A big, broad smile covered DoRe’s face. “Yes, sir.”

“My wife never talks about Sheba to me. Do you think she stole that necklace?”

“I do. I think she’d been planning her escape for years. Sheba doted on the Missus and the Missus would tell her all about Francisco. Women talk. Sheba thought she should be as grand as her Mistress. She could lie and smile at you. She would tell the Missus on all of us. Truth is, we all hated her.”

“I can understand that. What about her mother?”

“She filled Sheba’s head full of how powerful they’d been in whatever island they lived on. She lived, I don’t know, long enough to have gray hair and then she dropped. In the house carrying that big silver bowl.”

“And she’s buried near where the woodshed will stand?”

“Oh, Sheba cried, threw herself down, said she didn’t want her momma far away.” DoRe shrugged. “The Missus gave in. Sheba would lie down on her mother’s grave and then her brothers’, cry. Course she made sure the Missus saw her doing it.” He shook his head. “A cobra in a skirt, that one. She’d shine on Francisco but reported everything he did to his wife. Sheba had hidden power. She was a woman to be feared.”

“Glad I didn’t know her. While I’m here, let me look at the horses so I can tell my wife how good they look.”

“Thank you.” DoRe meant it, for Maureen could turn on anyone in a second.

The young fellows pulled blankets on them. A few were blooded. Others were good riding horses, as both Jeffrey and Maureen liked a bracing ride.

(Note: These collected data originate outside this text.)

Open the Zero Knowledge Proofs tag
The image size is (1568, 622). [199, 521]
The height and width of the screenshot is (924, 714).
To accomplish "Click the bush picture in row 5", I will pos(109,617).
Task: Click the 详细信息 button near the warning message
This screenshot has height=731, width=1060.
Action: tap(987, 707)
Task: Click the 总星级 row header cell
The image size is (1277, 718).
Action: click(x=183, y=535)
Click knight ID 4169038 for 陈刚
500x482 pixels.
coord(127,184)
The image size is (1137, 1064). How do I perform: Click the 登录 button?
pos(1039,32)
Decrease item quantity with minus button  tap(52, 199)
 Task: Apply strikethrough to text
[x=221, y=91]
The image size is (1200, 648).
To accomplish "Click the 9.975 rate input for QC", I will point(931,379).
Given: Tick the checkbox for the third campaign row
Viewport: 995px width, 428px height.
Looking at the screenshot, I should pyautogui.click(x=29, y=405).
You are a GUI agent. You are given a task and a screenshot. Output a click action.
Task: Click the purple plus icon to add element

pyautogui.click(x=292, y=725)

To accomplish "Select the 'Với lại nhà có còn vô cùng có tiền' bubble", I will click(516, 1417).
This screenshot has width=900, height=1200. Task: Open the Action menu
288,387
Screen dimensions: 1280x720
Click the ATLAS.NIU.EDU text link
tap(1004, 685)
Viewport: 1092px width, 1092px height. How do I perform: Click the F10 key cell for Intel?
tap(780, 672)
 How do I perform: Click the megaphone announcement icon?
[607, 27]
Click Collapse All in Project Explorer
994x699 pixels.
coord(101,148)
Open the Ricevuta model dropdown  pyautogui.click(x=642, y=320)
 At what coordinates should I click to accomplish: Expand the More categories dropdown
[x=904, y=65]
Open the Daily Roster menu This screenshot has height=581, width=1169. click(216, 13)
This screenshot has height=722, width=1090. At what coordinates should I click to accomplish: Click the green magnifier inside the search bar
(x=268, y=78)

“No horses were missing when Sheba ran off?” Jeffrey quizzed.

“No, sir. I think she had someone helping her. Someone who met her on the road. The Missus was gone. But I don’t believe Sheba could have walked far, as she was wearing a gown. Always was. Had to be someone in on it.”

“A lover?”

“No. I expect she promised whoever some of those jewels. She was shrewd. Everyone wants to get to Pennsylvania or Vermont. I figure Sheba headed that way or used some of the money to pay for passage to France. Missus always talking about France. Bad as Sheba treated all of us, she figured a way out of here. She’d talk French to her mother and brothers and the Missus, too, so we wouldn’t know nothing.”

“How much do you think the necklace and earrings were worth?”

“Lord, I don’t know. Francisco was rich. Liked to show that off. More money than I can imagine.”

Jeffrey was glad of the bricks underfoot in the aisle and in the stalls. Herringbone laid, the bricks added symmetry, keeping the chill from coming up off packed earth and made it easier to clean the stalls and the aisles.

“Sure you’re warm enough?”

“Yes, Mr. Jeffrey.”

“Think Sheba will ever turn up?”

“Not in our lifetime.” DoRe opened the door to his living quarters so Jeffrey could feel the warmth.